Investigation was frustrated by his metal stent that prevented magnetic resonance imaging of his brain, sagittal sinus and optic nerves. A CT scan, however, did not demonstrate any intracranial space occupying lesions. A lumbar puncture was not performed in view of his thrombocytopaenia.

His nitrofurantoin was stopped, and over the subsequent year his optic disc swelling subsided markedly. Optic nerve function remained normal. A presumptive diagnosis of nitrofurantoin-induced intracranial hypertension was made.

Discussion

This case presented with bilateral optic disc swelling and well-controlled hypertension. None of the typical symptoms of raised intracranial pressure were present such as early morning headaches, visual obscurations (transient episodes of binocular visual loss lasting seconds), double vision (due to sixth cranial nerve palsy), or transient ‘whooshing’ type of tinnitus. So-called asymptomatic intracranial hypertension is well recognized; in a recent paediatric case series 31% of the cases were asymptomatic [1].

Nitrofurantoin has been repeatedly implicated in the pathogenesis of raised intracranial hypertension [2-4]. The underlying mechanism is still not fully understood but presumably a mismatch develops between cerebrospinal fluid production by the choroid plexus and its absorption by the arachnoid granulations. Several case reports and case series have repeatedly implicated other drugs as a contributory factor in intracranial hypertension including minocycline [5], tetracycline [6], nalidixic acid [7], danazol [8], ciprofloxacin [9], vitamin A [10], isotretinoin [11], corticosteroids [12] and sulphasalazine [13].

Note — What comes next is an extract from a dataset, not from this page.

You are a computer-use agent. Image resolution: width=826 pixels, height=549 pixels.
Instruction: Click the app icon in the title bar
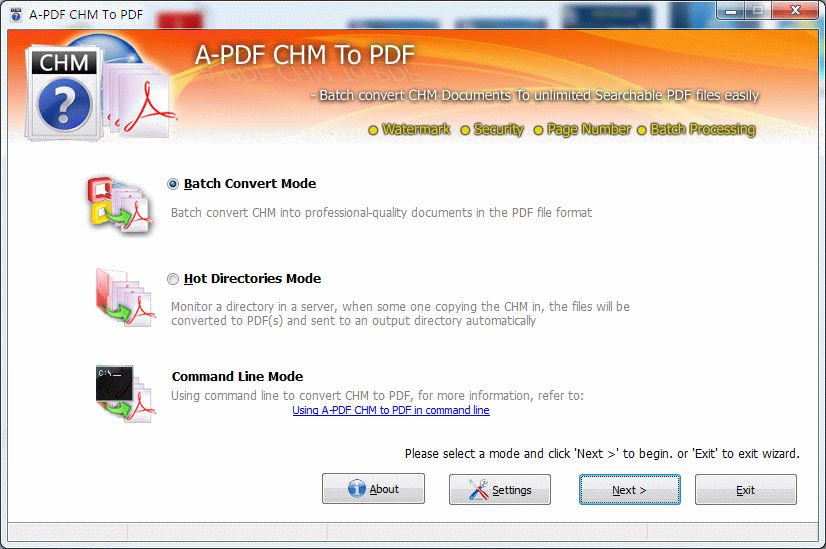tap(14, 11)
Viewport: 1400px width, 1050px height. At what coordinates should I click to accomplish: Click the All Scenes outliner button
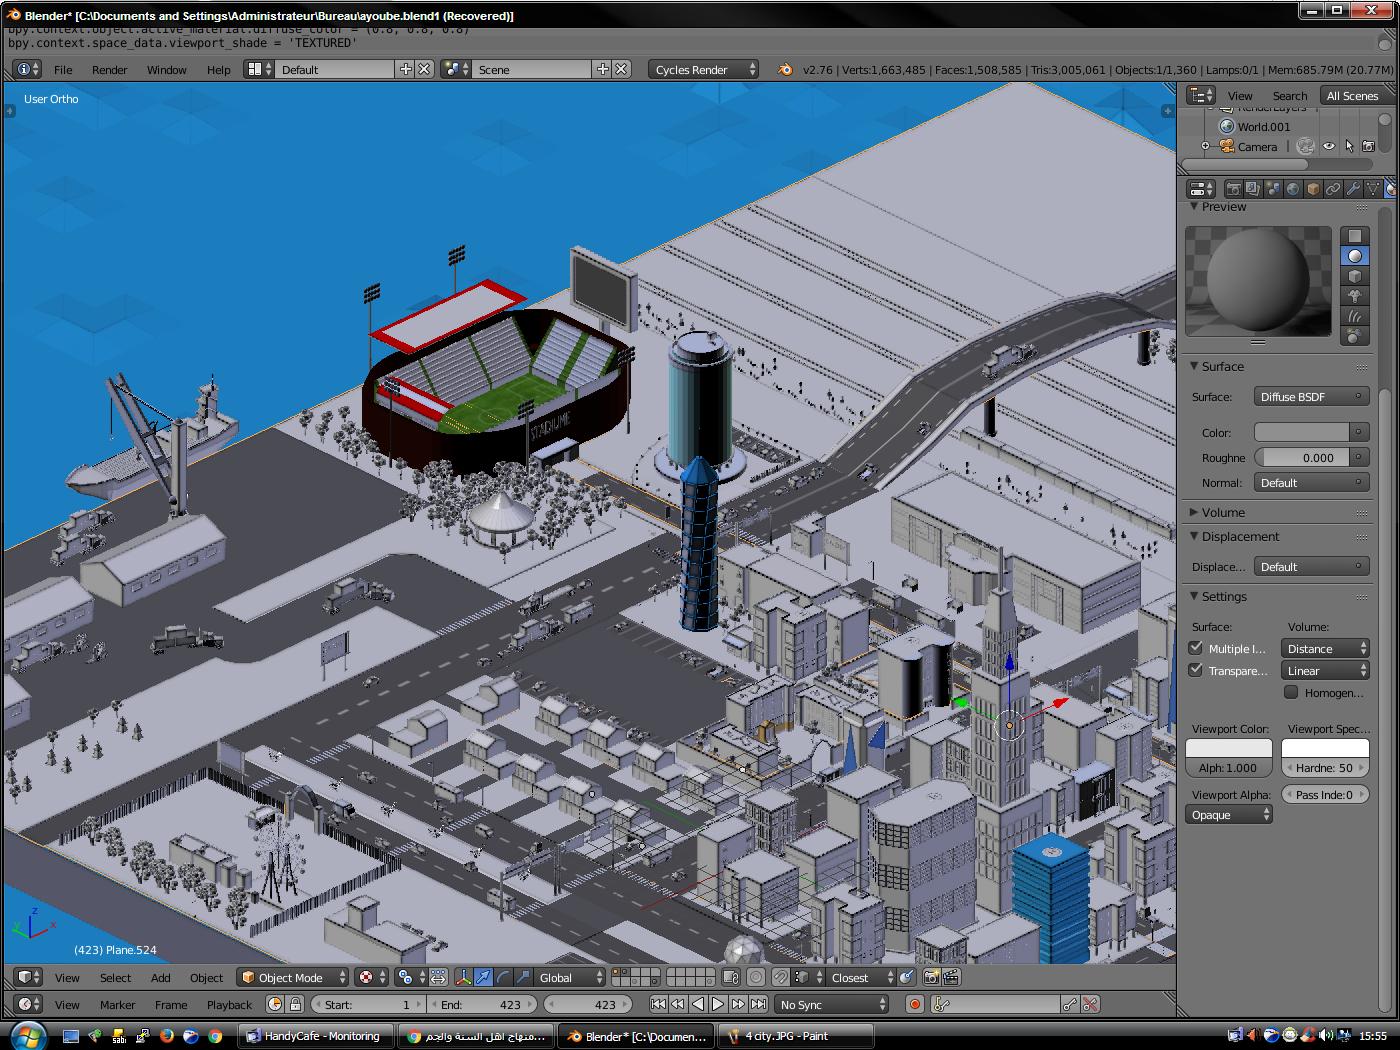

In this case of presumed intracranial hypertension we were unable to confirm an elevated CSF pressure because of the patient's thrombocytopaenia; furthermore, we were unable to exclude sagittal sinus thrombosis because a magnetic resonance venogram was not possible due to his endovascular stent. A rechallenge with nitrofurantoin may have confirmed that this was indeed a true case of drug-induced intracranial hypertension; however, as is highlighted in the case reports above, this is not ethically acceptable practice. Documenting the presence of full visual fields and the lack of a relative afferent papillary defect was crucial to the diagnosis: it was unlikely that we were confronted with a bilateral simultaneous optic neuropathy due to vascular disease or vasculitis.

Nitrofurantoin is usually best avoided in renal patients, both because of a higher incidence of side effects and impaired efficacy through poor urinary concentration. Our patient had multiple resistant urinary tract infections with sensitivity only to nitrofurantoin amongst oral agents, and was reluctant to stop the agent, even after it was suspected of causing side effects. Of the four previous reports known to us, one patient had a GFR of 20 ml/min and was also apparently receiving the drug prophylactically [2]. In one retrospective study [3], 4.4% of children following renal transplantation were noted to develop intracranial hypertension. In this study nitrofurantoin, minocycline and weight gain were noted to be risk factors. Resolution has been usually reported within weeks, but visual loss may be irreversible.

Teaching Points

Nitrofurantoin is a recognized cause of intracranial hypertension. It is usually avoided in moderate chronic renal impairment. If its prolonged use is necessary, examination of the optic disc for swelling by the attending physician, optometrist or ophthalmologist seems advisable.

The management of swollen discs depends on the underlying aetiology. It is important to distinguish between raised intracranial pressure and other optic neuropathies based on optic nerve function.

Chronic raised intracranial pressure, of any aetiology, is a potentially blinding condition, though in the early phases patients maybe asymptomatic.

Conflict of interest statement. None declared.